**PROBLEM TO SOLVE**
Your output should be the lines of the entries below, exactly, from the first one through the line that holds "Task: Open the sort lines filter icon".

[Excerpts from a dataset]
-------

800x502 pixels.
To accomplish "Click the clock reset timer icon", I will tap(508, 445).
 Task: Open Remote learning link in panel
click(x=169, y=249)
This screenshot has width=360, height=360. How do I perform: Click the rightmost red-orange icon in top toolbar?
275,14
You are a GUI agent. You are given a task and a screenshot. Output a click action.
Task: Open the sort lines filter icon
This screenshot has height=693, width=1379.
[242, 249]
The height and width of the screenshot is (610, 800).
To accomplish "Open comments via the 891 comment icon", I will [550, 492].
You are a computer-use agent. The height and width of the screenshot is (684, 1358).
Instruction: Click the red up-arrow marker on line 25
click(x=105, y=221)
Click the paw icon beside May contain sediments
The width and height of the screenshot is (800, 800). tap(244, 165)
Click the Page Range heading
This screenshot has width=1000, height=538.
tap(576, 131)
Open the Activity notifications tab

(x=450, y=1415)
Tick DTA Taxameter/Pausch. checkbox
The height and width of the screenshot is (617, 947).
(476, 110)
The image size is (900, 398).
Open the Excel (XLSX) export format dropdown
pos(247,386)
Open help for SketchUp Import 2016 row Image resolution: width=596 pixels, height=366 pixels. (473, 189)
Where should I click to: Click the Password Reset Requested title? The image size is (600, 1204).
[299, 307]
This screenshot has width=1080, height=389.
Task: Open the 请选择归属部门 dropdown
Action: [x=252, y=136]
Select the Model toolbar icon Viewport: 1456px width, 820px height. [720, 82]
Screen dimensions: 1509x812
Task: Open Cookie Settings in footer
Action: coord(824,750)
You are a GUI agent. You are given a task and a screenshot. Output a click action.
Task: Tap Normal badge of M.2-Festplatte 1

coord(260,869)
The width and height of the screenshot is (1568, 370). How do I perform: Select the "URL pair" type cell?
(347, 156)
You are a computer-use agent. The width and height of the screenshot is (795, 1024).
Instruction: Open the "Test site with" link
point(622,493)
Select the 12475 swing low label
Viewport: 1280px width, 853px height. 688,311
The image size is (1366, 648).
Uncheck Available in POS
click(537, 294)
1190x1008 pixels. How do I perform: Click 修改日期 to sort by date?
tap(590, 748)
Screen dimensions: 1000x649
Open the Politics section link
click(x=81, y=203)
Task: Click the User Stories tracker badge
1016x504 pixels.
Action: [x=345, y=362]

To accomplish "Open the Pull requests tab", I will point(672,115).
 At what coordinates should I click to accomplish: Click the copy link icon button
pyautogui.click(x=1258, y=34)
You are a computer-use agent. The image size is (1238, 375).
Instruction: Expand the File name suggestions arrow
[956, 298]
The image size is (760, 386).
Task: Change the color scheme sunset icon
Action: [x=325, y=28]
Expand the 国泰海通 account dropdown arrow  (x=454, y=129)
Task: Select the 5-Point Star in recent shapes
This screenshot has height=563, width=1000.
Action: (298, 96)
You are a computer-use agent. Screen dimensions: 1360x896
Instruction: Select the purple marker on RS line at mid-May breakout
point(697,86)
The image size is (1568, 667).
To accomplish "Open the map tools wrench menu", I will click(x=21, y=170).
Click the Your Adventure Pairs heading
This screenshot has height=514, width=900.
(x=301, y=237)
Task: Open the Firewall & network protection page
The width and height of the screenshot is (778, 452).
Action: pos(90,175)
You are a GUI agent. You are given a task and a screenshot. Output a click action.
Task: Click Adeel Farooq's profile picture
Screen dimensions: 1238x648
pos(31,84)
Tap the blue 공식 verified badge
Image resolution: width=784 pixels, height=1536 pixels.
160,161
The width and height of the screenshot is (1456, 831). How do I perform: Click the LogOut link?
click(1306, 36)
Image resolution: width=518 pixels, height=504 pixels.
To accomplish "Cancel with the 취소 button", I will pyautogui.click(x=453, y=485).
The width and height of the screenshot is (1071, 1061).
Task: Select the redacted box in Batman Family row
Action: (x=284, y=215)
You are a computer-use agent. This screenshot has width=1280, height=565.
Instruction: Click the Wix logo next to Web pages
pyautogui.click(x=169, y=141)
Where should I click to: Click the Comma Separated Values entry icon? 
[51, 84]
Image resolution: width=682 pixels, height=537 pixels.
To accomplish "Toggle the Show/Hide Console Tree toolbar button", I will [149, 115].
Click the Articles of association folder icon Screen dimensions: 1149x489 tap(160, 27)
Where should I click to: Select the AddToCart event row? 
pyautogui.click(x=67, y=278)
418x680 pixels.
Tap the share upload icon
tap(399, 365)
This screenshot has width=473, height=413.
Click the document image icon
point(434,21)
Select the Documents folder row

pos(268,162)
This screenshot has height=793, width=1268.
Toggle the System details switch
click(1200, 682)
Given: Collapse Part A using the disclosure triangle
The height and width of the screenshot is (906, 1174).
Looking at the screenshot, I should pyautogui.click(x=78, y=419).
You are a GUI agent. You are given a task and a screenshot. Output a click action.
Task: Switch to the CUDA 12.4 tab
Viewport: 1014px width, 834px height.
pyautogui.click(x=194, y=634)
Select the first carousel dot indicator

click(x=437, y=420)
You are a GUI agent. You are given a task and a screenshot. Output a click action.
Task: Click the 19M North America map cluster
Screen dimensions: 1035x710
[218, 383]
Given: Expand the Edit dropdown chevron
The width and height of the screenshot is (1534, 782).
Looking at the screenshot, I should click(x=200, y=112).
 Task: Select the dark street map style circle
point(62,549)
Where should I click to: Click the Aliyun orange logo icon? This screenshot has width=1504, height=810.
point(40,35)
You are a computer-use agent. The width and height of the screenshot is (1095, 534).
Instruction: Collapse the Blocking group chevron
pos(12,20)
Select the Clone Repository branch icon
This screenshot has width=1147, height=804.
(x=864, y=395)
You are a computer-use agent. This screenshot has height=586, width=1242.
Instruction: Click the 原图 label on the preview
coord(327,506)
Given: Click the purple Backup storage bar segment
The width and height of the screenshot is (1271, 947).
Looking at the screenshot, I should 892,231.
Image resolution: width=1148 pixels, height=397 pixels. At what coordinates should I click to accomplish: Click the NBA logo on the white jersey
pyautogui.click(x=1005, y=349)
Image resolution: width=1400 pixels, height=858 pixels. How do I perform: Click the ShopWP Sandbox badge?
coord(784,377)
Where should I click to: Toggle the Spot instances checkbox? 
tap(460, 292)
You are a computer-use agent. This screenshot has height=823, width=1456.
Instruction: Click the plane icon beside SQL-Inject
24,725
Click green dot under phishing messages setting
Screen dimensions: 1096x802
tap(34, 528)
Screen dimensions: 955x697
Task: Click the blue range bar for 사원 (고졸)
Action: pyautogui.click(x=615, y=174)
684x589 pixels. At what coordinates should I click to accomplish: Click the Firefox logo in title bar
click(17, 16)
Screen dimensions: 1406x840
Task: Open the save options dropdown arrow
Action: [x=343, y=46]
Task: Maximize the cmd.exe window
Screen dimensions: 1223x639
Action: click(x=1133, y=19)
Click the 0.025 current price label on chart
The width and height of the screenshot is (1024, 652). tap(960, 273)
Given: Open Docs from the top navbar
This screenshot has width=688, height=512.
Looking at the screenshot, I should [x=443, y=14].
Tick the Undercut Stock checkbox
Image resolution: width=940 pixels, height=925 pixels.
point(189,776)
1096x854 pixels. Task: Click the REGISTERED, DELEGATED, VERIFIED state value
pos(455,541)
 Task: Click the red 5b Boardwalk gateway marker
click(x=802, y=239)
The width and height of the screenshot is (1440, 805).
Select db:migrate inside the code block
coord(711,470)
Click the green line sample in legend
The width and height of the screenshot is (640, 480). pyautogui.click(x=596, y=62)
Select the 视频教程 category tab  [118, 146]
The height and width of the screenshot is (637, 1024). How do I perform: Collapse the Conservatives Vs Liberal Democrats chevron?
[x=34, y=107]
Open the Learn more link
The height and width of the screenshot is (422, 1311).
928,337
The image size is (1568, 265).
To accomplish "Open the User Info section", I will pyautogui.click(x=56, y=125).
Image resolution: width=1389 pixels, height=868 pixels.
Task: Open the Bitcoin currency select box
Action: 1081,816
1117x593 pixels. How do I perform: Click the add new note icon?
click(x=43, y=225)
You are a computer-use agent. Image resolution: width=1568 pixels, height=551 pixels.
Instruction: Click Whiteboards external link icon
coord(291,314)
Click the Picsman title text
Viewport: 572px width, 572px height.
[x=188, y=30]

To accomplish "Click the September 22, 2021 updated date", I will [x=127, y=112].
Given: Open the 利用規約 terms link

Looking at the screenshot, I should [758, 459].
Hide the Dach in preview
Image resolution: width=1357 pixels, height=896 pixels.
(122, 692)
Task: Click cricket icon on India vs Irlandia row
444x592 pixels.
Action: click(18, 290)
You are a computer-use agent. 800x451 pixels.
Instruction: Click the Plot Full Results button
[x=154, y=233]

-------

**RESULT BELOW**
800x502 pixels.
To accomplish "Click the clock reset timer icon", I will tap(508, 445).
 Task: Open Remote learning link in panel
click(x=169, y=249)
This screenshot has width=360, height=360. How do I perform: Click the rightmost red-orange icon in top toolbar?
275,14
You are a GUI agent. You are given a task and a screenshot. Output a click action.
Task: Open the sort lines filter icon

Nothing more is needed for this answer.